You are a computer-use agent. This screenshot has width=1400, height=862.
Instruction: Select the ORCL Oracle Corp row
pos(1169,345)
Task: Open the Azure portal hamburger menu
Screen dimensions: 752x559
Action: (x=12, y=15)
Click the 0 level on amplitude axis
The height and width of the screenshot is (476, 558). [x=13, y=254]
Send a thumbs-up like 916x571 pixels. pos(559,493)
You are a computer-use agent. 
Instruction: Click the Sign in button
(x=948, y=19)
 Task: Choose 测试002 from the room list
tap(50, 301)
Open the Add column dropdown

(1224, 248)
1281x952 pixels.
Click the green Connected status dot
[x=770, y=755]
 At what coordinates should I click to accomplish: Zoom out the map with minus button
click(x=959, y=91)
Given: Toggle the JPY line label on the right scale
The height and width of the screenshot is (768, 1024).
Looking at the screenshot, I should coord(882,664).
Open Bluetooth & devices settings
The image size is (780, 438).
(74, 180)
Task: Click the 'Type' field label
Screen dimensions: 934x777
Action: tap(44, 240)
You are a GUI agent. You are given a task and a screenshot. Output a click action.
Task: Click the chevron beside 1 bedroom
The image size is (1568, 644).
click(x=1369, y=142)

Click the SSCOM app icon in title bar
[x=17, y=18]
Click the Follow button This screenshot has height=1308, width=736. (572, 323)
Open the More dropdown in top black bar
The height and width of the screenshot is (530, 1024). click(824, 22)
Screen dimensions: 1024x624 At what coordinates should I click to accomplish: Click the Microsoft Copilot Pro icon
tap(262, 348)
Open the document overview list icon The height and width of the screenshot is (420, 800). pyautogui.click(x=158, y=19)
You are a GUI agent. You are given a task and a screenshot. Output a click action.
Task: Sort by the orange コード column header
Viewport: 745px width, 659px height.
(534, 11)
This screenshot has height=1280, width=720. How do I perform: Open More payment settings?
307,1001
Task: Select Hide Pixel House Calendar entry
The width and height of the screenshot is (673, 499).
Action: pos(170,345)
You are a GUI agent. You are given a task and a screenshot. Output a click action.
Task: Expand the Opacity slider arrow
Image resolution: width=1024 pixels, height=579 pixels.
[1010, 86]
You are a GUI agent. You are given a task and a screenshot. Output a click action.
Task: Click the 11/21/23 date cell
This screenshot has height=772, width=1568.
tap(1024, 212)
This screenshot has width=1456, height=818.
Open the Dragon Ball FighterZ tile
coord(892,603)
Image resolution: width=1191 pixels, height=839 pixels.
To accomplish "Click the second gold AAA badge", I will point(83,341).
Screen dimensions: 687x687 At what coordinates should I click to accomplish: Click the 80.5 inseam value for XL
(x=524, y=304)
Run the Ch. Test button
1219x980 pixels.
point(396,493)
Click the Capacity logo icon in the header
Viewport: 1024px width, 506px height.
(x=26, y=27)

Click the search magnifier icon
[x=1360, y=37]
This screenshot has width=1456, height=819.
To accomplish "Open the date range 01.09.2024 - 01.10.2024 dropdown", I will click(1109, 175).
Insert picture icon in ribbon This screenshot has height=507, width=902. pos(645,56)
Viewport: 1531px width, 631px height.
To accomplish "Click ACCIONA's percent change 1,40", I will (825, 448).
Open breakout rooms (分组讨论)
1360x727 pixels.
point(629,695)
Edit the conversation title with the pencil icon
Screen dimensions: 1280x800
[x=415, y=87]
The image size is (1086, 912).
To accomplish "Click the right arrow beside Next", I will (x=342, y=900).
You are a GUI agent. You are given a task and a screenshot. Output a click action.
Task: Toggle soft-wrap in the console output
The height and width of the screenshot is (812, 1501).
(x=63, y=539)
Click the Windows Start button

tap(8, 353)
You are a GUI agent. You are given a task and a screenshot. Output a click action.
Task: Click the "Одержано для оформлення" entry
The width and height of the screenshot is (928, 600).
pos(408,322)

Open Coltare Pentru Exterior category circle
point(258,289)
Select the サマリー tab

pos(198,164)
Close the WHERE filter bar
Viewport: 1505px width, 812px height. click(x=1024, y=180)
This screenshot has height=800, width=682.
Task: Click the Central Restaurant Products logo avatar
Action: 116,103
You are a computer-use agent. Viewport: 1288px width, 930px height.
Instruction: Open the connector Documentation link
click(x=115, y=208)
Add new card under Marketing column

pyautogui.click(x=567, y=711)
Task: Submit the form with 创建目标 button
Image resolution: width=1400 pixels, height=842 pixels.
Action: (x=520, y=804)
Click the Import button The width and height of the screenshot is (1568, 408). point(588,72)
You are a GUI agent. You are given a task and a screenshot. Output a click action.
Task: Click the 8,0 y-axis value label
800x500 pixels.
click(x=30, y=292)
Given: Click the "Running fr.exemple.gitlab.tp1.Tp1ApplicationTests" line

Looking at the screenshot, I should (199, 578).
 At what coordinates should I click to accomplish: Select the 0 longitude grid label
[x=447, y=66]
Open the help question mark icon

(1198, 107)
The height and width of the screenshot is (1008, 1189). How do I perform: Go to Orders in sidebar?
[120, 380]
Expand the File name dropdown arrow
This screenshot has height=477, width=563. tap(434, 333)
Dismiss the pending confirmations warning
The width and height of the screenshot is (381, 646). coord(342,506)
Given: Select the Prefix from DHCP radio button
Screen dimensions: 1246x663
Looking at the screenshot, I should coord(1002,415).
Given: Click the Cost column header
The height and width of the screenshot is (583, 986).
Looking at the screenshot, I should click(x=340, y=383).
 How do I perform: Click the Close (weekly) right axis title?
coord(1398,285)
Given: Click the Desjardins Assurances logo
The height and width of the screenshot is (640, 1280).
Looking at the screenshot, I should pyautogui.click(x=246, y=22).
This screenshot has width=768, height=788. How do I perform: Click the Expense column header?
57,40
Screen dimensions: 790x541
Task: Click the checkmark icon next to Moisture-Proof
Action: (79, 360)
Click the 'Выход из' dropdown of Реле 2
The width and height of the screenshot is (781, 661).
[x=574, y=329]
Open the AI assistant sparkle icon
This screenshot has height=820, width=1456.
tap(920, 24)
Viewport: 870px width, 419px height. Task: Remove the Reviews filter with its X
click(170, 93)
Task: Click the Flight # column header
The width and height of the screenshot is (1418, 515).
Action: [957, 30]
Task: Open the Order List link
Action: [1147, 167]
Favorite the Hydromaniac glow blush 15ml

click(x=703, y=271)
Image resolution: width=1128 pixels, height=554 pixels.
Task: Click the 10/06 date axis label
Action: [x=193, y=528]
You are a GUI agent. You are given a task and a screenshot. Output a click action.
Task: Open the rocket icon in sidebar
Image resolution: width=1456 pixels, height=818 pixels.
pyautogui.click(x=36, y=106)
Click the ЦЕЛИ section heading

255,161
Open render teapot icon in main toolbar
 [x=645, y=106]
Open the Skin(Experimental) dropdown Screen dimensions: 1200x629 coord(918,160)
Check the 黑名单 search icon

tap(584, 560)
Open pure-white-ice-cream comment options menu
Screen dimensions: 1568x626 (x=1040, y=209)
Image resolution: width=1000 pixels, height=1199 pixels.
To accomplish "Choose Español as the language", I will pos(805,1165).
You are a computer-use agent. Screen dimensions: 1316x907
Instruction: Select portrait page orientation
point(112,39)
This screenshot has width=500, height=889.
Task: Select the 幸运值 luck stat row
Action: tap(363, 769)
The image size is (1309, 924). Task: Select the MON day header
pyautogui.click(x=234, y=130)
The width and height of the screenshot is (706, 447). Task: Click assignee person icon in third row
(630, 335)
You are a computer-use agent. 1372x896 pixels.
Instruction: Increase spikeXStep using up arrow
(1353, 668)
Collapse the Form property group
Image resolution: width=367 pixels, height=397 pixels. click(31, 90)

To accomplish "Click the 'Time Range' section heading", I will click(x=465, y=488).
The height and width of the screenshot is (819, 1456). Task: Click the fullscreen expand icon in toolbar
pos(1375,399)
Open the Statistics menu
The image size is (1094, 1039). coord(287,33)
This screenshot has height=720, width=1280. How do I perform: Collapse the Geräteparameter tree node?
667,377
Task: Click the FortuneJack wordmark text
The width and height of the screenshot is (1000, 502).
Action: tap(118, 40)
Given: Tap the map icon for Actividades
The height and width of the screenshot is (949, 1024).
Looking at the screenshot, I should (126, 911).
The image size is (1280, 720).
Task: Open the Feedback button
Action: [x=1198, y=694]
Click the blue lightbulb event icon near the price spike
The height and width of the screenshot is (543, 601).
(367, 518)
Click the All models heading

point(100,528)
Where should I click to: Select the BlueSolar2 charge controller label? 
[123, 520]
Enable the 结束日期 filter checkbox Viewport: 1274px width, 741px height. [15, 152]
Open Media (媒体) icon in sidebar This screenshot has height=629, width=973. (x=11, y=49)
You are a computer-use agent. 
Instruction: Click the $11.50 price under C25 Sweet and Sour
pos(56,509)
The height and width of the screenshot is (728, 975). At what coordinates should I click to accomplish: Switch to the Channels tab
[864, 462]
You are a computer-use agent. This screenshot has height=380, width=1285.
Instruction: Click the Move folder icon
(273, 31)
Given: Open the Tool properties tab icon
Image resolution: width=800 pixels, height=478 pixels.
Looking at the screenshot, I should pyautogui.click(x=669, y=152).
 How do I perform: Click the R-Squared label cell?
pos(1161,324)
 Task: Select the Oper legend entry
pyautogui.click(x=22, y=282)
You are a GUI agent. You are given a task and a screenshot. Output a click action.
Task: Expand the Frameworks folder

*****

Write the entries from the very first line down to and including the line containing "Open the document" as a JSON list of strings, one string per line, leaving out blank lines.

[
  "You are a computer-use agent. This screenshot has width=1400, height=862.",
  "Instruction: Select the ORCL Oracle Corp row",
  "pos(1169,345)",
  "Task: Open the Azure portal hamburger menu",
  "Screen dimensions: 752x559",
  "Action: (x=12, y=15)",
  "Click the 0 level on amplitude axis",
  "The height and width of the screenshot is (476, 558). [x=13, y=254]",
  "Send a thumbs-up like 916x571 pixels. pos(559,493)",
  "You are a computer-use agent. ",
  "Instruction: Click the Sign in button",
  "(x=948, y=19)",
  " Task: Choose 测试002 from the room list",
  "tap(50, 301)",
  "Open the Add column dropdown",
  "(1224, 248)",
  "1281x952 pixels.",
  "Click the green Connected status dot",
  "[x=770, y=755]",
  " At what coordinates should I click to accomplish: Zoom out the map with minus button",
  "click(x=959, y=91)",
  "Given: Toggle the JPY line label on the right scale",
  "The height and width of the screenshot is (768, 1024).",
  "Looking at the screenshot, I should coord(882,664).",
  "Open Bluetooth & devices settings",
  "The image size is (780, 438).",
  "(74, 180)",
  "Task: Click the 'Type' field label",
  "Screen dimensions: 934x777",
  "Action: tap(44, 240)",
  "You are a GUI agent. You are given a task and a screenshot. Output a click action.",
  "Task: Click the chevron beside 1 bedroom",
  "The image size is (1568, 644).",
  "click(x=1369, y=142)",
  "Click the SSCOM app icon in title bar",
  "[x=17, y=18]",
  "Click the Follow button This screenshot has height=1308, width=736. (572, 323)",
  "Open the More dropdown in top black bar",
  "The height and width of the screenshot is (530, 1024). click(824, 22)",
  "Screen dimensions: 1024x624 At what coordinates should I click to accomplish: Click the Microsoft Copilot Pro icon",
  "tap(262, 348)",
  "Open the document overview list icon The height and width of the screenshot is (420, 800). pyautogui.click(x=158, y=19)"
]